Cattle futures for June delivery rose by the 3-cent exchange limit, or 2.7 percent, to settle at $1.15875 a pound on the Chicago Mercantile Exchange. That’s the highest level since April 20.
Feeder-cattle futures for August settlement advanced by the 3-cent limit, or 1.9 percent, to $1.57225 a pound in Chicago, the highest level since March 16.
Hog futures for June settlement rose 0.6 percent to settle at 84.925 cents a pound on the CME.
Wholesale ham reached 65.92 cents a pound yesterday, a two- month high, USDA data show.
Gold plunged the most in three weeks as the European Central Bank refrained from providing more stimulus measures after a meeting in Barcelona today, easing concern that inflation will accelerate. Silver also retreated.
Gold futures for June delivery slid 1.2 percent to settle at $1,634.80 on the Comex in New York, the biggest fall for a most-active contract since April 13.
Silver futures for July delivery slumped 2.1 percent to $30.01 an ounce on the Comex, the biggest drop since April 23.

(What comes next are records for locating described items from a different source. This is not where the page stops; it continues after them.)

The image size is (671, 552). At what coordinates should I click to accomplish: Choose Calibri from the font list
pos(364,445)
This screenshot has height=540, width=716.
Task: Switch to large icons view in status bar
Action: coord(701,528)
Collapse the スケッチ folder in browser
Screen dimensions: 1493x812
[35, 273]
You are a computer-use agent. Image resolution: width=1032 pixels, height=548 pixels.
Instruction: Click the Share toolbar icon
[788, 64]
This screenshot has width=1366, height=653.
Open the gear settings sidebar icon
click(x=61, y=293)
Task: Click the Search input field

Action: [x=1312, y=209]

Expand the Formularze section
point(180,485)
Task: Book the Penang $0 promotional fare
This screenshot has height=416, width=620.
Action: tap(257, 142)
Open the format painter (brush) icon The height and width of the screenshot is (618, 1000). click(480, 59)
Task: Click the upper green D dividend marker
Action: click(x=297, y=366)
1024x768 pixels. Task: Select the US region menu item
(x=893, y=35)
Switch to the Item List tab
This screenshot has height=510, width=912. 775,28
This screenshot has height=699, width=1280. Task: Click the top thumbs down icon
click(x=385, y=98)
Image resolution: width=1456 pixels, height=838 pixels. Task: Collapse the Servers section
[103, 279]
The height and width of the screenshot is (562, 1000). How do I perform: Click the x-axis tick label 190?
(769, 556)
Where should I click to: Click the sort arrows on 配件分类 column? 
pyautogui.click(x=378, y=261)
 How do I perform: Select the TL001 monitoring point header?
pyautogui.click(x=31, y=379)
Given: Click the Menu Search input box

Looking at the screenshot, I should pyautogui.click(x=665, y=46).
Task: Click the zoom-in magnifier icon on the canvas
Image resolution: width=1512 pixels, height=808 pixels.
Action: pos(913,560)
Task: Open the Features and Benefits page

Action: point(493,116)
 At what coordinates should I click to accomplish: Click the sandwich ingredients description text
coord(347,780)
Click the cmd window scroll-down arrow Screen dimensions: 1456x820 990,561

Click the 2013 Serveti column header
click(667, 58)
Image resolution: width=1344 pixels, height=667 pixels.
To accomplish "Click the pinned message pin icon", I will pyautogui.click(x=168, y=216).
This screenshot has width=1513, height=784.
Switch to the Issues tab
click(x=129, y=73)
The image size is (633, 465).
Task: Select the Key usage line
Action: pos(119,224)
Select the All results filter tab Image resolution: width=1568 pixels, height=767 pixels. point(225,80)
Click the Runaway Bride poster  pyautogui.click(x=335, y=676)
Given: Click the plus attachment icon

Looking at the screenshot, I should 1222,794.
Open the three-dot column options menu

On the Nymex, palladium futures for June delivery fell 1.2 percent to $661.35 an ounce. Platinum futures for July delivery tumbled 2 percent to $1,533.10 an ounce on the Nymex, the biggest drop since April 4.
Copper fell for a second day in New York on concern that slowing economies in Europe and the U.S. will curb demand for industrial metals.
Copper futures for July delivery slid 1.3 percent to $3.736 a pound on the Comex. Prices slumped 1.5 percent yesterday, the most since April 23.
On the London Metal Exchange, copper for delivery in three months fell 0.9 percent to $8,229 a metric ton ($3.73 a pound).
Nickel was unchanged at $17,285 a ton in London.
Aluminum, tin, zinc and lead dropped in London.